[Start of section]
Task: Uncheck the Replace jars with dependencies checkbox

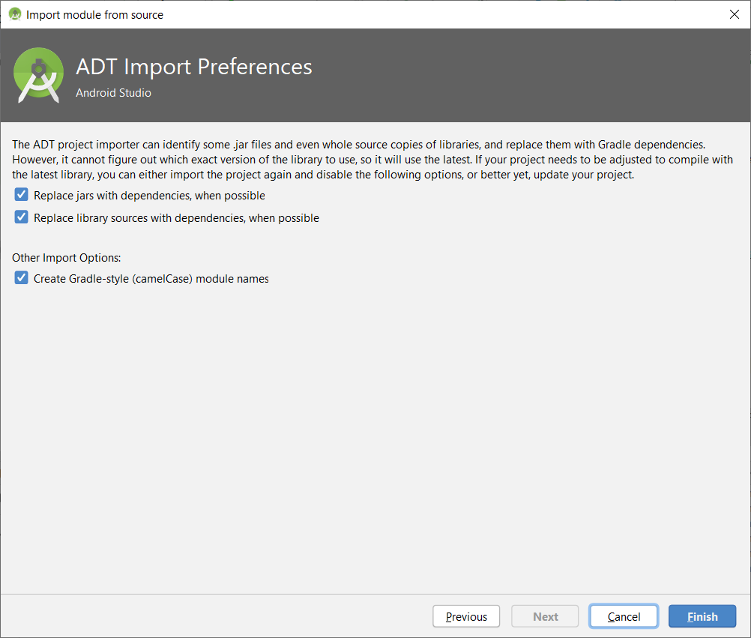Action: pyautogui.click(x=21, y=195)
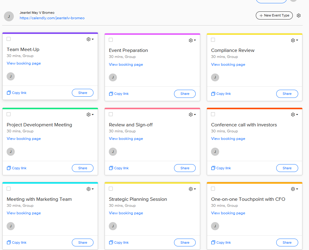Screen dimensions: 309x250
Task: Open the Meeting with Marketing Team gear menu
Action: click(x=90, y=189)
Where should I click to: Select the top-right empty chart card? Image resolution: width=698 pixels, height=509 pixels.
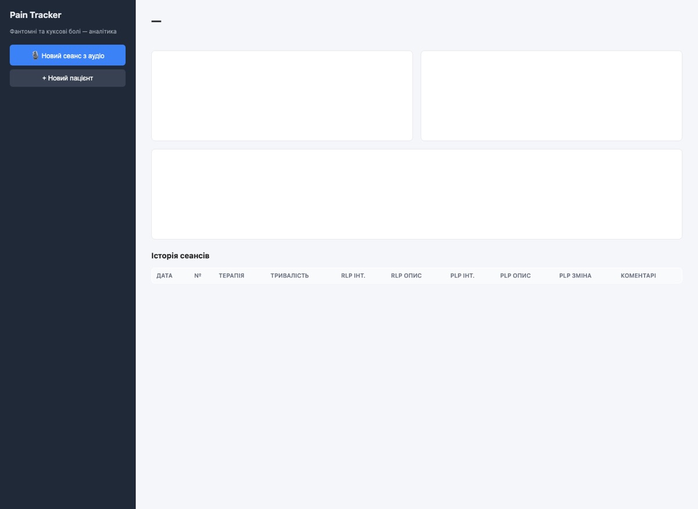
[End of section]
Return the material exactly as written, except for any pictures it holds.

Result
Task: Uncheck the Replace jars with dependencies checkbox

Action: pyautogui.click(x=21, y=195)
Screen dimensions: 309x250
Task: Open the Meeting with Marketing Team gear menu
Action: click(x=90, y=189)
Where should I click to: Select the top-right empty chart card? Image resolution: width=698 pixels, height=509 pixels.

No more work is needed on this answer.